Originally Posted by Anonymous
Originally Posted by Anonymous
Originally Posted by Anonymous


As has been pointed out in previous posts, that is non starter as an argument - EVERY other NCAA sport has no issue recruiting student athletes that play age-based. Please try again!


I am not an expert on all sports and all recruiting processes but I am pretty well versed on lacrosse recruiting - I am not aware of another sport that the school season is practically meaningless and most to all of the recruiting is done through summer teams/ tournaments and showcases ALL of which are done by graduating class not birth year. If you want to look at Hockey that is similar as it is also a non revenue sport. From the get go youth hockey is age based not graduating year based and it works for them because the golden ring in hockey is the NHL draft and that is age based. For lacrosse the ultimate prize is a recruited spot on a college team and that was, is and always will be grade based, it is how the college coaches like it and it is how it is always going to be.

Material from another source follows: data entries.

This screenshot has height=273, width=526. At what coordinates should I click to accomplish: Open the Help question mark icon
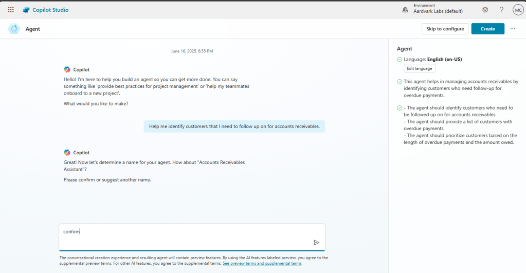(x=501, y=10)
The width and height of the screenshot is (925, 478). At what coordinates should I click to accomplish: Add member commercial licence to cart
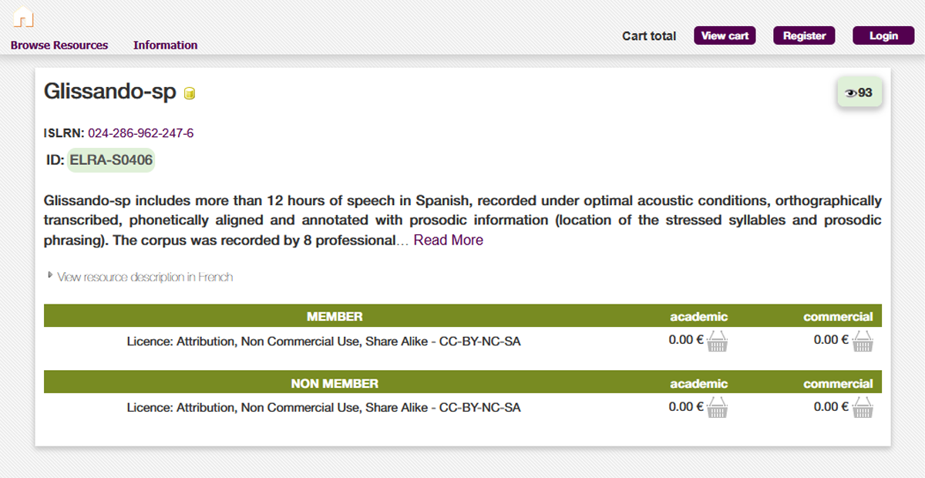(x=863, y=342)
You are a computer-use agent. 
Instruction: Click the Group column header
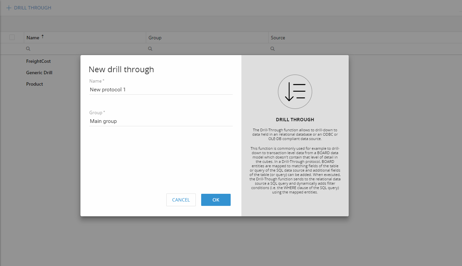point(155,38)
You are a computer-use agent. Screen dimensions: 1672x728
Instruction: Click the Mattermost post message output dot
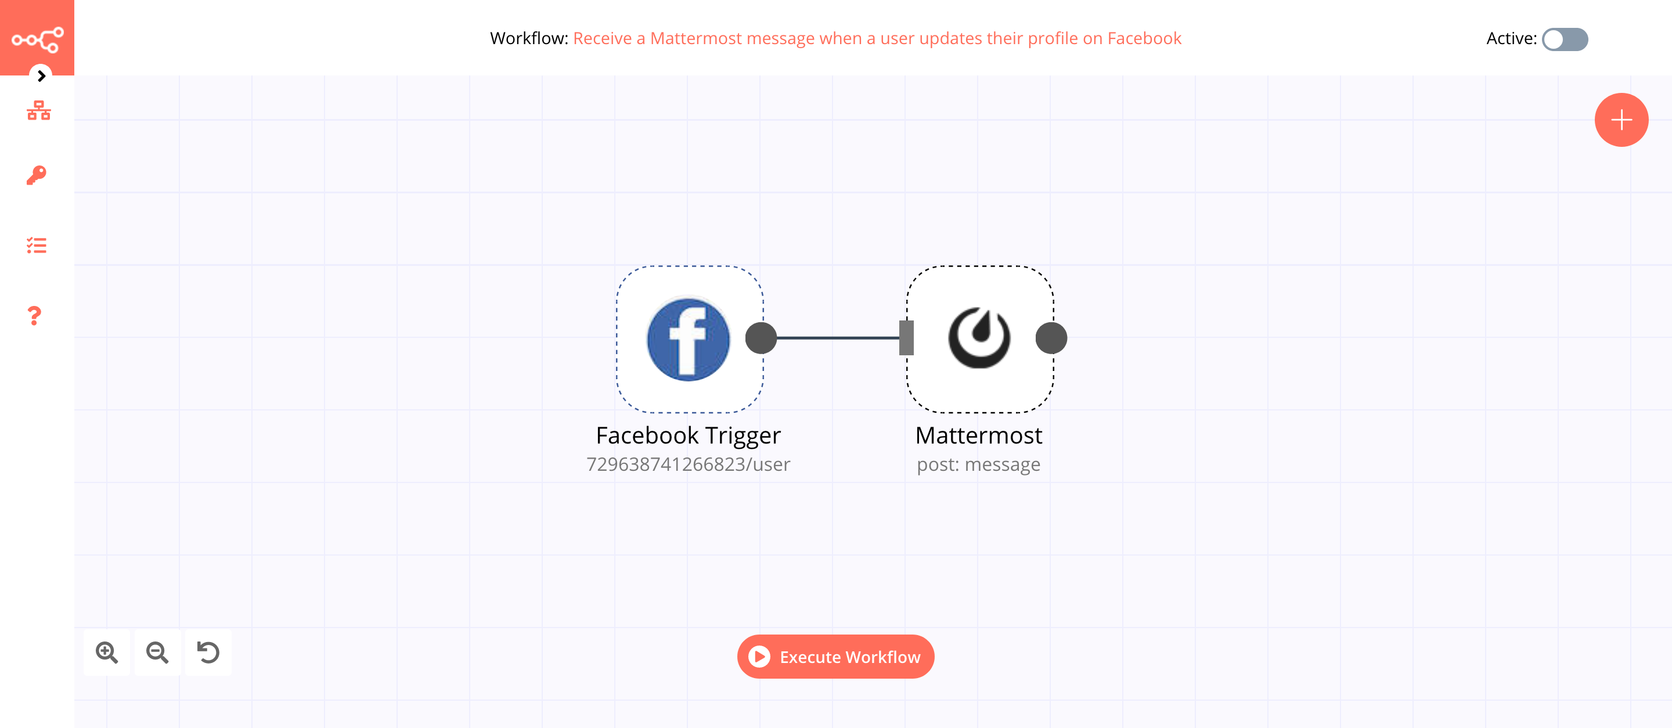[1050, 338]
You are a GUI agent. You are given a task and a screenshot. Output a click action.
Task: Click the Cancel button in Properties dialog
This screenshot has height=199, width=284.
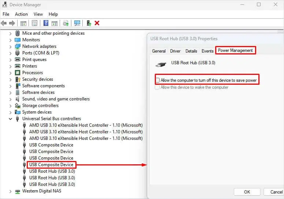(276, 192)
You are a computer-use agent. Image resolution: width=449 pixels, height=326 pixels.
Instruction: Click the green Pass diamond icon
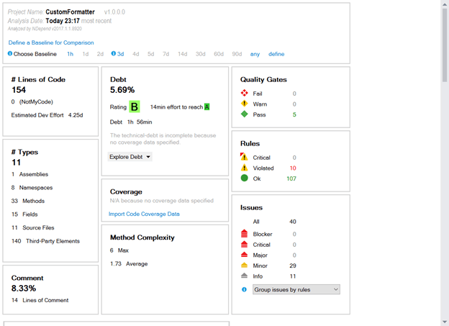tap(245, 114)
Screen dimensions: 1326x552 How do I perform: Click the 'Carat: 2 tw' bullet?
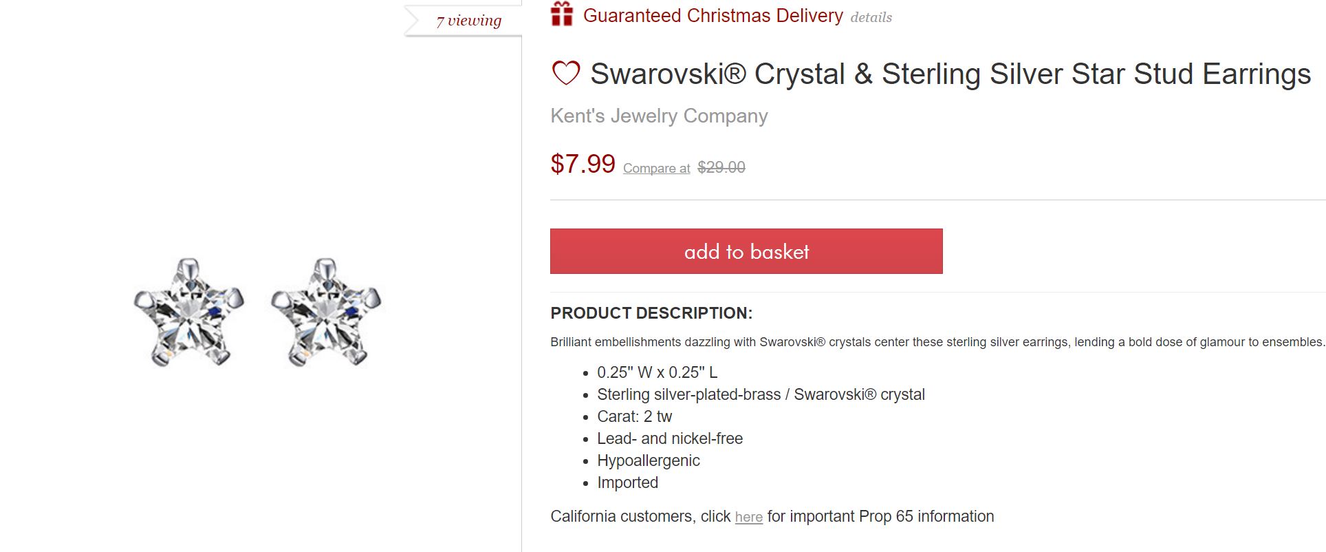click(634, 416)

There is so much stupid in this post I can't possibly rebut it all, but I will try. Firstly, the fact that youth hockey is age based has absolutely nothing to do with the NHL draft being age-based (and btw, the NHL draft uses a Sept 15-Sept 14 year, while youth hockey uses a January 1-Dec 31 year, so it doesn't even match - oh my god, this must confuse the [lacrosse] out of NHL scouts). If the NHL draft switched to grade based tomorrow, youth hockey would not follow suit. Second, in the US, D1 colleges and the NHL draft acquire players through either the junior system, the US National team program, Prep schools, or high end high schools (MN only, typically). None of these are age based in the way a lacrosse parent would understand it. The junior system is for kids 16-21 competing against each other, while prep and high schools are grade based. Only the USNDT is really age based. What this means is that for the real high end player, hockey stops being truly age based at age 16. But its age based before 16. There is no reason why travel lacrosse can't do the same. Age based up to, and through, age 15. Than the best of the best can move on to grade based, recruiting-emphasized teams/programs. The rest can stay age based.

But to say the above in less words - you would have to be an absolute moron to think that elementary/middle school kids can't play age based because it will be grade based when they are grown men in college. I guarantee the college coaches don't give a s--t whether or not 10 year olds are grouped by age or grade.


Any recruiting-based argument is about as dumb as the status quo argument.